It's me, Megan. Remember me?
I know it's been a while since my last visit, and believe me when I say it hurt me more than it hurt you to be away, but I was trying to recover and, you know, that just takes a lot of energy.
Well, oaky fine - I was submerged in pain and self-pity. But mostly pain. See, after the decision, I got a little mopey again. I really tried to be happy shiny Megan again, but I could not quite feel like myself. And despite my weepy performance of the last few weeks, that just is really not me. I like to be funny - after all, sarcasm makes the world go 'round, right? Oh, wait...maybe that was something else....
Anyhoo, I really just did not feel too much like myself. I was mostly focused on pain management, and started to sleep a whole bunch. In the world of psychology, we call that "falling into a big bag of doo-doo." And yes, that is the official diagnosis.
But yesterday I talked to my coach for the first time since the decision. And you know what he told me? STOP. STOP trying to workout, STOP obsessing over the food and weight, STOP tyring to train, just STOP. And I did.
And today, I feel okay. I kept a low profile, worked from home, walked at a slow rate of speed commonly referred to to as the "old man shuffle," and just finished a marathon couch-laying during which I caught up on a week's worth or TIVO'd television (and in case you haven't heard, Friday Night Lights IS the best show on television). No joke, I really haven't even felt good enough to watch the tube. And it seems to have done the trick. Not that I am cured (yes, I have given up that fantasy) but I am now getting ready for beddy-bye and I don't need assistance taking off my pants and putting on the pj's. It's a Christmas miracle!
And tonight my coach sent me a list of food that I need to be eating and those which I should just leave at the grocery store. Too bad the email came a bit late - I hit that bad boy earlier and man did I score some sugary loot! So I guess I need to hand over the candy stash to my sister for the time being (farewell sweet jelly beans! Until we meet again, Chocolate fudge brownie ice cream!) to be locked away from my grubby little hands. And I am pulling out the old food journal, you know the one I started way back when, until I realized how honest it was keeping me from putting garbage in my mouth. Yes, it has emerged, ready to be filled with all sorts of healthy secrets! So bring on the Lean Protein! Cheer for the Fruits and Veggies!

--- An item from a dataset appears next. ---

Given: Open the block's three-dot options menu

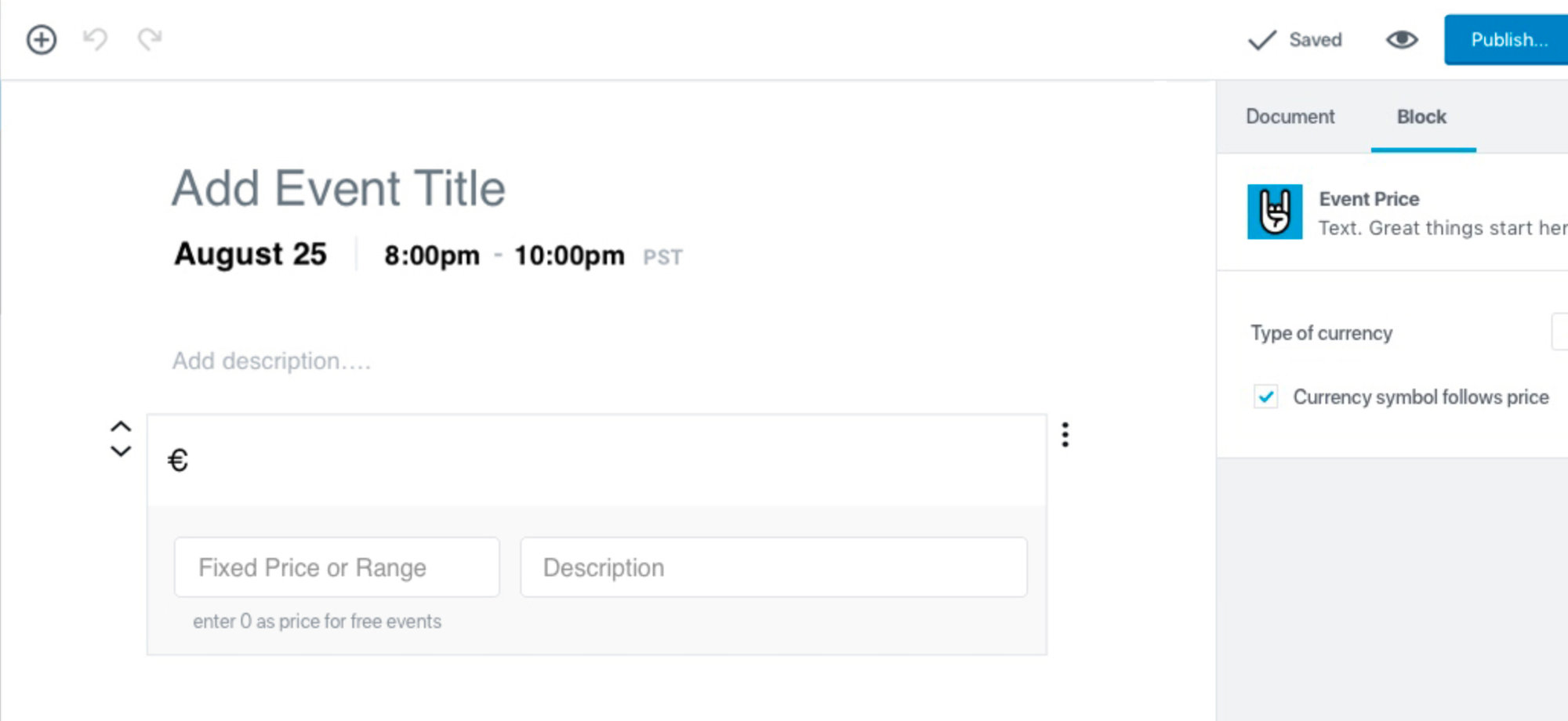Looking at the screenshot, I should pos(1065,434).
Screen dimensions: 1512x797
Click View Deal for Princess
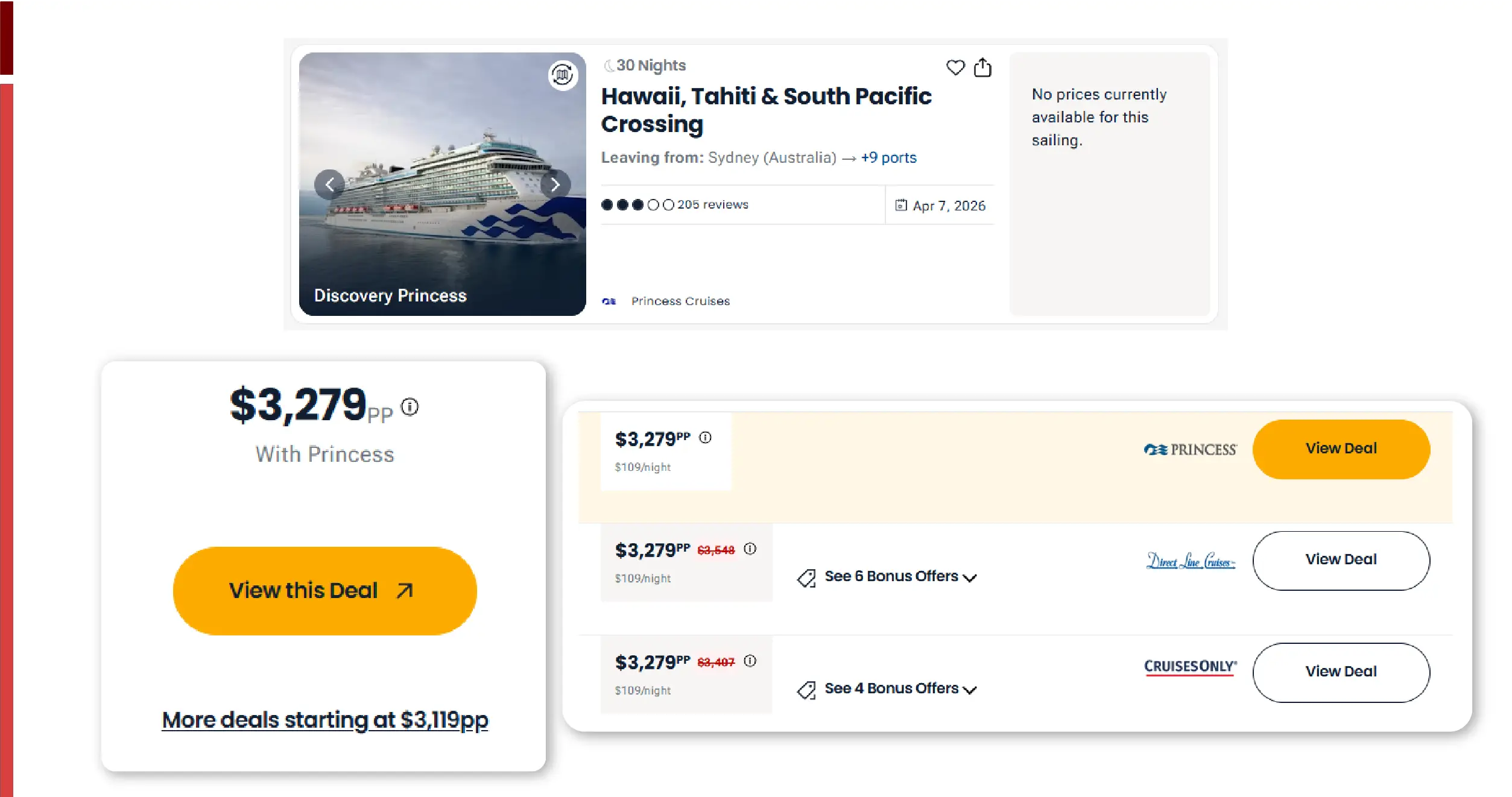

Even though it is mostly food focused, I guess this is as much "training" as I can do for the time being. But hey, if it gets me back on the bike in a few weeks, and lets me go for some short runs by the end of next month, so be it. I kinda like the pain-free days. Hopefully more will follow.
P.S. I tried to post some funny pictures of me to, ya know, drive home my point, but the silly picutre-adding button is mad at me or something so perhaps tomorrow I will grace you with some images.